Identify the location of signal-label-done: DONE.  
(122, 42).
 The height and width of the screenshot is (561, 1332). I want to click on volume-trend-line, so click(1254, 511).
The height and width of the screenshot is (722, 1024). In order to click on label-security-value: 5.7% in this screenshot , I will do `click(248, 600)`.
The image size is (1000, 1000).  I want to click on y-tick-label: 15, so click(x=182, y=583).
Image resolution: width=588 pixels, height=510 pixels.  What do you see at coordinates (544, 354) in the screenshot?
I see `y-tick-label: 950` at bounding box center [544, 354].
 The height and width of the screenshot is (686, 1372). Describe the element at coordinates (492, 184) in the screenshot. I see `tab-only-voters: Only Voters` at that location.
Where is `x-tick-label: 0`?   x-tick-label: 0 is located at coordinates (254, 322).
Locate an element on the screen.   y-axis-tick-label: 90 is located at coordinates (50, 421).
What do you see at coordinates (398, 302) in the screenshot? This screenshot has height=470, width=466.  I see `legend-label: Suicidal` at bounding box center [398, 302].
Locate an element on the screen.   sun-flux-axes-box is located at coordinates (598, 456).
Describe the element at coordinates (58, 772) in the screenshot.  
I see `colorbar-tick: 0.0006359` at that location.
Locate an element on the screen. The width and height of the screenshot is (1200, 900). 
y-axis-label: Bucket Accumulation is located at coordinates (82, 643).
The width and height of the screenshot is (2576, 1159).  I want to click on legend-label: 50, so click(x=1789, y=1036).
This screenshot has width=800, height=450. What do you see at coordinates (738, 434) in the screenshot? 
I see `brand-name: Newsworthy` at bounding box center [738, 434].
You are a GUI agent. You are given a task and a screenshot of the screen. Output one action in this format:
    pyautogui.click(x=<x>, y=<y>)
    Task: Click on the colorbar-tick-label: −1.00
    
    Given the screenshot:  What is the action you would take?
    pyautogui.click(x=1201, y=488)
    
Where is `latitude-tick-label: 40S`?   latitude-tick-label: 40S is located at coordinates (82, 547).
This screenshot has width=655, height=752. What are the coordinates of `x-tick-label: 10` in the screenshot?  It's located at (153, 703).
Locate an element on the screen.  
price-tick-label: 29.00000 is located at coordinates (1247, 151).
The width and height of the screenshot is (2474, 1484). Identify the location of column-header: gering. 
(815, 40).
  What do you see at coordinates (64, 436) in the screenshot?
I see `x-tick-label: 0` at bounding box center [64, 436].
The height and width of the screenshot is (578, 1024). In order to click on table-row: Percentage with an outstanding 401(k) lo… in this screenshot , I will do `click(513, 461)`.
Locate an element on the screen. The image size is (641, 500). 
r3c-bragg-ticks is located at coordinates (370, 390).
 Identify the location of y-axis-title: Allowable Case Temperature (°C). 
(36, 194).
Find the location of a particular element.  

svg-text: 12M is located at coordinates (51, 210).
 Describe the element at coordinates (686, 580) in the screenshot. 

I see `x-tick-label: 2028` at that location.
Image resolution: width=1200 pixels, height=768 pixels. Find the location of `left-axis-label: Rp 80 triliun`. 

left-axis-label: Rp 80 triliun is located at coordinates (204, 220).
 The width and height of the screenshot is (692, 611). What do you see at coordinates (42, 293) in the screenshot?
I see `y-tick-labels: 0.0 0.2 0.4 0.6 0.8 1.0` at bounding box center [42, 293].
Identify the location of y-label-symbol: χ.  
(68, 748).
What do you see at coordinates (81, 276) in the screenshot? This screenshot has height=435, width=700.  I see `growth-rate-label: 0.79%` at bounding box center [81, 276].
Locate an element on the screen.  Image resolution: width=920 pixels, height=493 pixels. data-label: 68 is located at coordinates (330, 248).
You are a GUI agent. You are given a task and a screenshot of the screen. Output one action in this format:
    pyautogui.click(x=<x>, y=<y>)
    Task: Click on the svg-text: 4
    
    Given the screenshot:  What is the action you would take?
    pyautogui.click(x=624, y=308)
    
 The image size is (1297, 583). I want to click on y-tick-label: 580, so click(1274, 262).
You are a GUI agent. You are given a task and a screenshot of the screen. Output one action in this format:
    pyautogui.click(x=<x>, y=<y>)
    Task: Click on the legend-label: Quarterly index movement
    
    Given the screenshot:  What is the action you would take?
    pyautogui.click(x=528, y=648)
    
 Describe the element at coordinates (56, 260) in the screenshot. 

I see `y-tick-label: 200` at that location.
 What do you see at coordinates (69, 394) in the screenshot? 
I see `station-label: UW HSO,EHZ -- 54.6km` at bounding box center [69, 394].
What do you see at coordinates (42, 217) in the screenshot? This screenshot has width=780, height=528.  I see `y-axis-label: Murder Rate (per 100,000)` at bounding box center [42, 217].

### Exercise description
Return the data unchanged, beginning at the line that contains "Find the location of a particular element." and continuing through the end of the data.

### Answer to the problem
Find the location of a particular element.  

svg-text: 12M is located at coordinates (51, 210).
 Describe the element at coordinates (686, 580) in the screenshot. 

I see `x-tick-label: 2028` at that location.
Image resolution: width=1200 pixels, height=768 pixels. Find the location of `left-axis-label: Rp 80 triliun`. 

left-axis-label: Rp 80 triliun is located at coordinates (204, 220).
 The width and height of the screenshot is (692, 611). What do you see at coordinates (42, 293) in the screenshot?
I see `y-tick-labels: 0.0 0.2 0.4 0.6 0.8 1.0` at bounding box center [42, 293].
Identify the location of y-label-symbol: χ.  
(68, 748).
What do you see at coordinates (81, 276) in the screenshot? This screenshot has height=435, width=700.  I see `growth-rate-label: 0.79%` at bounding box center [81, 276].
Locate an element on the screen.  Image resolution: width=920 pixels, height=493 pixels. data-label: 68 is located at coordinates (330, 248).
You are a GUI agent. You are given a task and a screenshot of the screen. Output one action in this format:
    pyautogui.click(x=<x>, y=<y>)
    Task: Click on the svg-text: 4
    
    Given the screenshot:  What is the action you would take?
    pyautogui.click(x=624, y=308)
    
 The image size is (1297, 583). I want to click on y-tick-label: 580, so click(1274, 262).
You are a GUI agent. You are given a task and a screenshot of the screen. Output one action in this format:
    pyautogui.click(x=<x>, y=<y>)
    Task: Click on the legend-label: Quarterly index movement
    
    Given the screenshot:  What is the action you would take?
    pyautogui.click(x=528, y=648)
    
 Describe the element at coordinates (56, 260) in the screenshot. 

I see `y-tick-label: 200` at that location.
 What do you see at coordinates (69, 394) in the screenshot? 
I see `station-label: UW HSO,EHZ -- 54.6km` at bounding box center [69, 394].
What do you see at coordinates (42, 217) in the screenshot? This screenshot has width=780, height=528.  I see `y-axis-label: Murder Rate (per 100,000)` at bounding box center [42, 217].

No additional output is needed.